──────── PASSAGE SHOWN

Survival Tents and Shelters | Shelter for Survival
What is the best shelter for survival?
If we are able to believe what we see in the popular outdoor press we are lead to assume building shelter or survival tent is as easy as pie. Just look at the natural surroundings in a wilderness area or expansive backcountry terrain. There are plenty of natural items we can utilize to build survival shelters sufficient enough to protect us, right? Based on what we read we think there should always be a convenient way to seek emergency shelters in natural surroundings. Think again! In a real survival situation, there will most likely be no time to build an elaborate shelter or search for a rocky overhang, hollow tree or cave. Many carry a lightweight tent which will work however canvas tents and even dome tents can be quite heavy. Some even say the best survival tents are mylar blankets (these blankets are not worth the few dollars they cost - read below!) If you are in trouble you will need to protect yourself quickly, efficiently and the survival tent or survival shelters you use for your shelter better be effective in protecting you from harsh conditions.
An unexpected change in the weather is something to always be aware of. Especially when venturing above treeline.
To be 100% sure you are protecting yourself you will need to make sure you have the materials required to build a shelter when you need it. It is nearly impossible to shelter that is completely waterproof and windproof from materials that come directly from nature. Building a wilderness shelter or survival shelters completely from natural materials available in the outdoors simply is not practical.
Imagine you are on a day hike. It's getting late and the temperature is dropping. You were sure you'd have enough daylight to make it back to the car the only issue is that the trail looks different on the way back and you find yourself lost. "No, I can't be lost, I've never been lost before in my life," you say subtly to yourself. You take what you are sure is a shortcut back to your car yet you find yourself even more lost. "No worries," you think to yourself. "I'll just pop open my smartphone and find where I am at" you think as the sun continues to drop behind the mountains and it's getting dark. "oh no! my phone is dead." Panic starts to set in. How will you protect yourself?

────────────────

Write out everything in the survival shelters passage from "Imagine you are" down to "you protect yourself?", word for word.

──────── EXTRACTED DATA

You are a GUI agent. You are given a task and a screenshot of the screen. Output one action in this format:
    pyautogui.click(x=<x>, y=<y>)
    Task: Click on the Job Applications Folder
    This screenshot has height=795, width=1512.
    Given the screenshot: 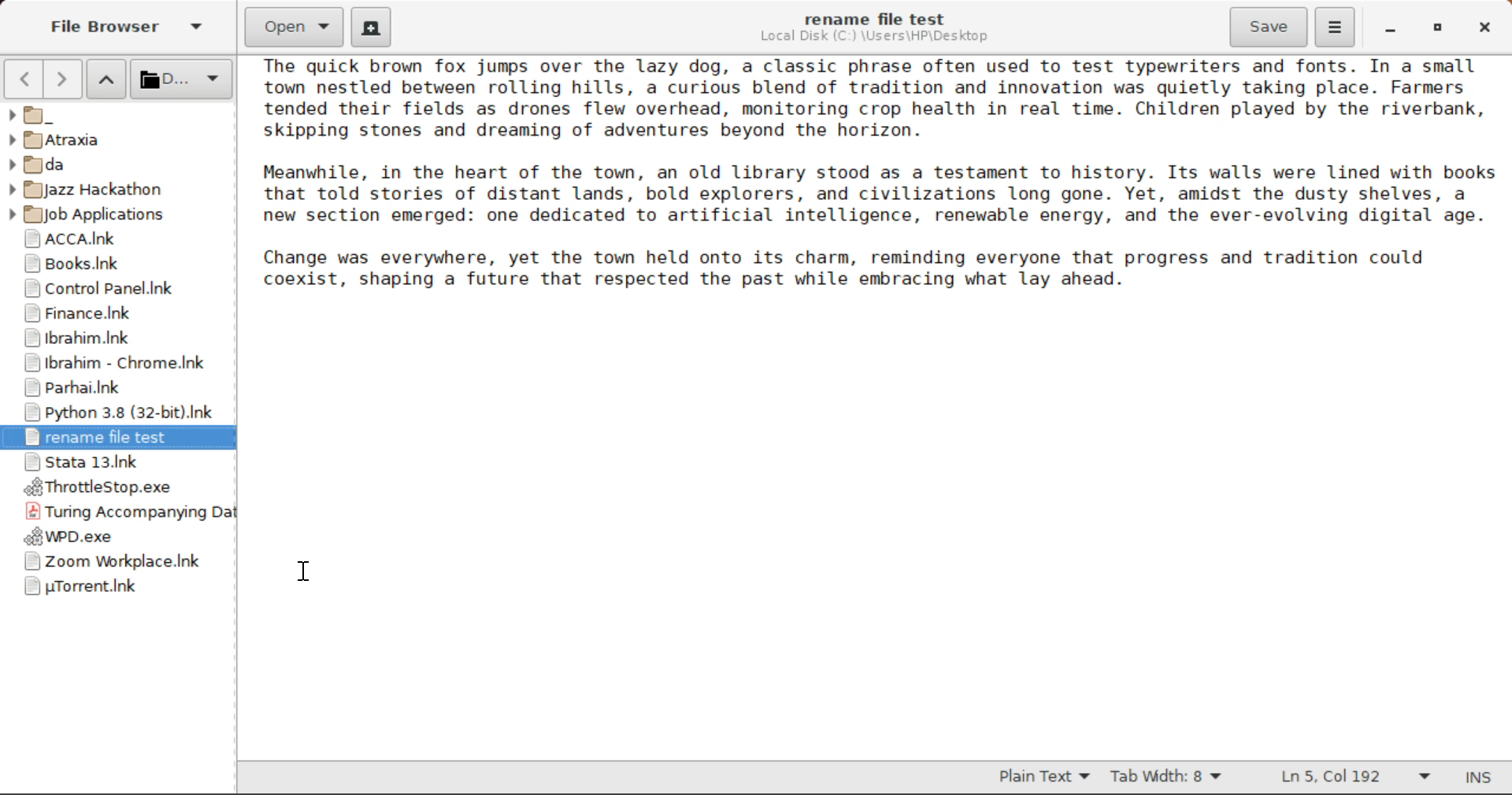 What is the action you would take?
    pyautogui.click(x=107, y=217)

────────────────

▸ WRITTEN ANSWER:
Imagine you are on a day hike. It's getting late and the temperature is dropping. You were sure you'd have enough daylight to make it back to the car the only issue is that the trail looks different on the way back and you find yourself lost. "No, I can't be lost, I've never been lost before in my life," you say subtly to yourself. You take what you are sure is a shortcut back to your car yet you find yourself even more lost. "No worries," you think to yourself. "I'll just pop open my smartphone and find where I am at" you think as the sun continues to drop behind the mountains and it's getting dark. "oh no! my phone is dead." Panic starts to set in. How will you protect yourself?